- **TASK DETAILS**: Line for line, the listing below is to be transcribed exactly.

- **EXERCISE INPUT**:

━━━━

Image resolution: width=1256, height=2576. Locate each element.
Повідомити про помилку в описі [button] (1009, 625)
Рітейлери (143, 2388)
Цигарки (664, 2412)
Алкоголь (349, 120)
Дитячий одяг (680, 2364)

━━━━

- **WRITTEN ANSWER**:
Image resolution: width=1256, height=2576. Locate each element.
Повідомити про помилку в описі [button] (1009, 625)
Рітейлери (143, 2388)
Цигарки (664, 2412)
Алкоголь (349, 120)
Дитячий одяг (680, 2364)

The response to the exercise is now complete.